> [The problem]: Word for word, reproduce each of the entries.
BEGIN
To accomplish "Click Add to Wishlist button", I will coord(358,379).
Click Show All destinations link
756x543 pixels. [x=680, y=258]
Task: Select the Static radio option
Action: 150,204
END
> [Task solution]:
To accomplish "Click Add to Wishlist button", I will coord(358,379).
Click Show All destinations link
756x543 pixels. [x=680, y=258]
Task: Select the Static radio option
Action: 150,204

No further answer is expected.